_Passage shown_:
Theranos: Bad Blood, The Drop-Out and The Inventor
By
Leonard Zwelling
You are going to hear a lot about Theranos in the next months.
Theranos was the go-go start-up from Silicon Valley begun by a Stanford drop-out, Elizabeth Holmes (who attended St. John’s here in Houston). Her idea was a simple and good one. She was pledging to create a blood testing system that could do multiple determinations of blood constituents from a single finger stick. She was going to do this with a portable machine (called Edison) that could be brought into a patient’s home. It was going to decrease the cost of testing, the pain associated with it, and the need to go to a lab to get blood drawn. Who could argue with that?
The story, as it has wound out, is one of deception, greed and embarrassment as Ms. Holmes had many prestigious members of her corporate board including Henry Kissinger, George Schultz, James Mattis, Betsy DeVos and David Boies. Of course, none of these people knew a thing about medicine or laboratory testing, but they knew a great idea when they heard it and followed a very skillful liar in Pied Piper Holmes and her live-in honey and partner in crime, Sunny Balwani. It is likely that Holmes and Balwani will be going to jail in the next year or so, once they are tried for fraud and other crimes. You see, they could not get the technology to work despite having sold Walgreen’s and Safeway among others on its use.
The reason this story has taken a higher profile now is that The Drop-out is a great podcast from ABC News about the story available now for download. John Carreyrou’s book, Bad Blood, has been published to rave reviews and an HBO documentary by Alex Gibney is set to start running on Monday, March 18. It’s called The Inventor. And that’s not all. Jennifer Lawrence is slotted to play Holmes in the movie being made right now from the Carreyrou book.
Why do I love the Theranos story so much?

_Provided records_:
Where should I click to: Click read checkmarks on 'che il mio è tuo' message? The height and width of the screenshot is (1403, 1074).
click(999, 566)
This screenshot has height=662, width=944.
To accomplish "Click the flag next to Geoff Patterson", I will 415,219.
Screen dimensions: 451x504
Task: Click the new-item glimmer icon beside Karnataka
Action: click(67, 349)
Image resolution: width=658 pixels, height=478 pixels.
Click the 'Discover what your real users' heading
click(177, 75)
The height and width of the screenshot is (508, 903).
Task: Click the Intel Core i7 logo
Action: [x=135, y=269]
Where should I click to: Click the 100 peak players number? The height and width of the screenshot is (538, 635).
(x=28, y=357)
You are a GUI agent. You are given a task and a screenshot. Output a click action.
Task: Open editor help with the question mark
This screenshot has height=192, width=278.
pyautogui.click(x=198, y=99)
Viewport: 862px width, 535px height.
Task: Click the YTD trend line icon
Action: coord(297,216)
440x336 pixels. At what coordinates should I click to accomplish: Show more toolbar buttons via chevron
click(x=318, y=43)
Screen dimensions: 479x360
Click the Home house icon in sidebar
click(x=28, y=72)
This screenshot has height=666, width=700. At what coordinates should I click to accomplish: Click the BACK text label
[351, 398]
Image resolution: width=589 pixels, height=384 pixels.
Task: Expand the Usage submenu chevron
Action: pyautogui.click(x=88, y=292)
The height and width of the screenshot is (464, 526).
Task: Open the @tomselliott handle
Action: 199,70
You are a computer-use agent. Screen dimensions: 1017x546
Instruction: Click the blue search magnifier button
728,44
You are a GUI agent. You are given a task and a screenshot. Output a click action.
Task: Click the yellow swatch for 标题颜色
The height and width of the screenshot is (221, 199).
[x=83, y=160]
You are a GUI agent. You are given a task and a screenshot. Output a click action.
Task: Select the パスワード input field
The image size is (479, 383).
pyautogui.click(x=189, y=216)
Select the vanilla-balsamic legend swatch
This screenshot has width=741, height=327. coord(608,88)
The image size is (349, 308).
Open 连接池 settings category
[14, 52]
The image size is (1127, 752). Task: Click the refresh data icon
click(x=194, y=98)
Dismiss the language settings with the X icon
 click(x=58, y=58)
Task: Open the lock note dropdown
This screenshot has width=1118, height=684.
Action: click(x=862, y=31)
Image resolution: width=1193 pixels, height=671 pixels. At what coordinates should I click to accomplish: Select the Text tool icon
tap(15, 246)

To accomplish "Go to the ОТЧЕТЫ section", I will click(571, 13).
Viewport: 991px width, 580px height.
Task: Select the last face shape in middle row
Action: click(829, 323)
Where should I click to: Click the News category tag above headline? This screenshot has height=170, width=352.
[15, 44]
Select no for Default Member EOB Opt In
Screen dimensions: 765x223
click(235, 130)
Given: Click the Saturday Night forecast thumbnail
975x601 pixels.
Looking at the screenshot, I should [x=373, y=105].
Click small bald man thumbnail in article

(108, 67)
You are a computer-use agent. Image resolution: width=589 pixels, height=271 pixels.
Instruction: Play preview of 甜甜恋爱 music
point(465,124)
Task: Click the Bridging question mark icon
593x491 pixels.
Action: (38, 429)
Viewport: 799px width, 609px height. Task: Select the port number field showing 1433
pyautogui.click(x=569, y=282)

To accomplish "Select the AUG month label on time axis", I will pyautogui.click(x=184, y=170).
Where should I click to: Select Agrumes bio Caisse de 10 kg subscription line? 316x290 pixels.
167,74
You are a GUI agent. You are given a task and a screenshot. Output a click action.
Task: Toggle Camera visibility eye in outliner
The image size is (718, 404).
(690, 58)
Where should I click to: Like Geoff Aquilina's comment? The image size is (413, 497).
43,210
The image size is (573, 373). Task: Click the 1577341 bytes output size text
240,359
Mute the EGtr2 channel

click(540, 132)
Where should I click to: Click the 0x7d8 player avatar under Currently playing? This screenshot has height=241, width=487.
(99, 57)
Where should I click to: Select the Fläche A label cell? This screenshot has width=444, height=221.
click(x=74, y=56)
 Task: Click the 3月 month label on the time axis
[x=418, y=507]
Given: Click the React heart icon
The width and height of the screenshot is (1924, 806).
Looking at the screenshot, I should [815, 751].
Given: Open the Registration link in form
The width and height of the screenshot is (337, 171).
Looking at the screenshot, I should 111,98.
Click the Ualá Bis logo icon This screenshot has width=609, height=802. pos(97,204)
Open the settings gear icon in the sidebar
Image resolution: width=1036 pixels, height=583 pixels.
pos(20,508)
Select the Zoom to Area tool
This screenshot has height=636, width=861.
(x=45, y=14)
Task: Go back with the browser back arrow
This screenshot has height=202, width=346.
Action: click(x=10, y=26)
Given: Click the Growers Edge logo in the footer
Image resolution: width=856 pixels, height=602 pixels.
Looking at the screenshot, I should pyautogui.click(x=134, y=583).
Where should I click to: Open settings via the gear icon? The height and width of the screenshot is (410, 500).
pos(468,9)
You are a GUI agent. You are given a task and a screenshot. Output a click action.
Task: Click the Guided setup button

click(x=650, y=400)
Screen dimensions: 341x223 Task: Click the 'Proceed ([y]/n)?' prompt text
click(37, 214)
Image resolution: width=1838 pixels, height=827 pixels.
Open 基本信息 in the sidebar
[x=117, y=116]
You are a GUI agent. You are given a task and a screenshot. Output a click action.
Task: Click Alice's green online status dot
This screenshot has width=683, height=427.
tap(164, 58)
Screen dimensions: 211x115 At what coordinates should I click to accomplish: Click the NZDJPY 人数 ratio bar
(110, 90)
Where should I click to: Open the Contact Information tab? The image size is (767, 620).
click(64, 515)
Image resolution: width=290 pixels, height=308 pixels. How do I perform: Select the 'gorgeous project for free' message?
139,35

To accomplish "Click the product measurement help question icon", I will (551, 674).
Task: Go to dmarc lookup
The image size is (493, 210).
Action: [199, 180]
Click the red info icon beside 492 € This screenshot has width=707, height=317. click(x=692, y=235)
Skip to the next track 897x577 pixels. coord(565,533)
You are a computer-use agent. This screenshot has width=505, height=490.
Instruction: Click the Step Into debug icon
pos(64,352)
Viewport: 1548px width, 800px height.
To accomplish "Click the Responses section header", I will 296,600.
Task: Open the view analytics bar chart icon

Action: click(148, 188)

_Task to carry out_:
Reproduce word for word the part of the Theranos article between "The reason this" and "the Carreyrou book.", inclusive.

_Result of this exercise_:
The reason this story has taken a higher profile now is that The Drop-out is a great podcast from ABC News about the story available now for download. John Carreyrou’s book, Bad Blood, has been published to rave reviews and an HBO documentary by Alex Gibney is set to start running on Monday, March 18. It’s called The Inventor. And that’s not all. Jennifer Lawrence is slotted to play Holmes in the movie being made right now from the Carreyrou book.